Immunohistochemistry

The lung tissues were fixed in 10% formalin solution. Paraffin was used to encapsulate the chips, and then 3-μm-thick slices were prepared. The sections were stained with H&E and Masson’s trichrome to detect interstitial volume expansion. The antigen was repaired with sodium citrate buffer in a water bath at 96°C. After washing with phosphate-buffered saline three times and 3% H2O2 for 5 min, the sections were blocked with 10% normal goat serum. For immunohistochemical staining to measure the levels of α-SMA, Ki67, Tsc1, and p-mTOR, the lung tissue sections were incubated with these primary antibodies at 4°C overnight. The tissue sections were developed using an Ultra Vision Detection System (Thermo Fisher Scientific, MA, USA).

Luciferase Reporter Assay

The 3′ UTR sequence of TSC1, including two predicted miRNA recognition elements, was synthesized and subcloned into the psiCHECK-2 (C8021, Promega, USA) dual luciferase reporter vector. HEK293T cells were transfected with the psiCHECK-2 vector using TSC1 3′ UTR or pre-miR-301a or pre-miR-control. Then, cells were lysed and the activities of firefly and Renilla luciferases were determined using a dual luciferase reporter assay system (GeneCopoeia, USA) 48 h after transfection following the manufacturer’s protocol. Normalized data were calculated as the ratio of Renilla/firefly luciferase activities.

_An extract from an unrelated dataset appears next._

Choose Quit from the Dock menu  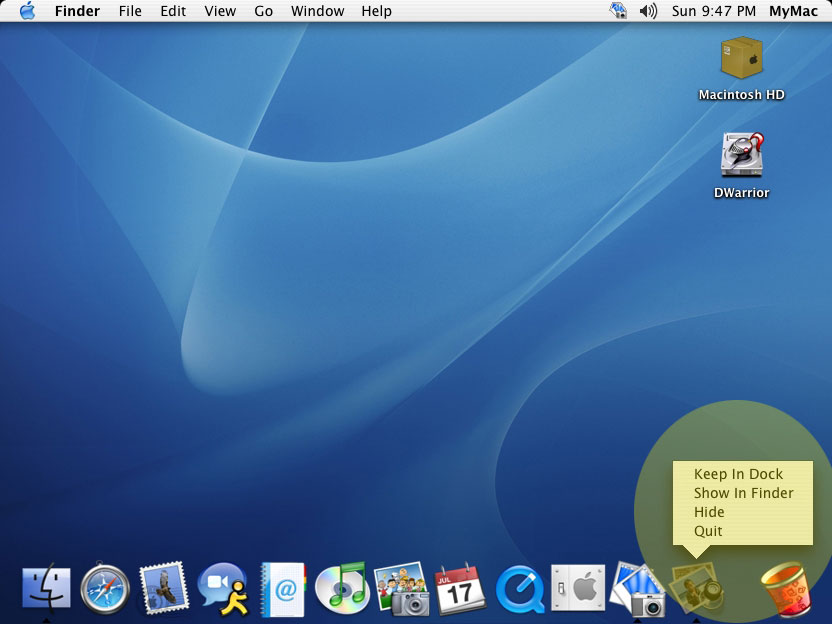tap(708, 531)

In Vivo Administration of LNA-Anti-miR-301a or Tsc1 shRNA Lentivirus

For miR-301a inhibition in murine fibrosis, LNA-modified antisense to miR-301a or LNA miRNA inhibitor control was intraperitoneally injected into mice; the total dose for anti-miR-301a or control-anti-miR was 20 mg/kg of body weight. For the knockdown of Tsc1 in mice, shRNA-Tsc1 (5′-CAACACGTTGGTTGATTATTA-3′) or Tsc1 sequence with nonsense mutation (shRNA-control, 5′-GTGTGCAGTTGGAATGTA-3′) was synthesized and ligated into miRZip lentivector-based vectors. The lentivirus was prepared in HEK293 T cells, and then the supernatant containing the virus (1 × 108 plaque-forming units [PFU]) was injected into mice via the tail vein. After 5 days of continuous injection with the lentivirus, the mice were intratracheally instilled with bleomycin, and the lung tissues were collected on day 14. Western blot analysis was performed to ensure that the silencing was achieved.

Statistical Analysis

Data were expressed as the mean ± standard deviation of at least three independent experiments. The results were statistically analyzed using a two-tailed Student t test for two-group comparisons or one-way analysis of variance for multiple-group comparisons. The statistical significance was set at a p value <0.05 or a p value <0.01.

Author Contributions

J.W., X.L., and M.Z. performed the experiments. L.Z. and Y.W. participated in data analysis and animal experiments. M.W., X.G., and X.W. assisted in immunostaining, western blot analysis, and data interpretation. C.Z., M.L., and X.M. designed and wrote the manuscript. All authors reviewed the manuscript and approved the submission.

Conflicts of Interest

The authors declare no competing interests.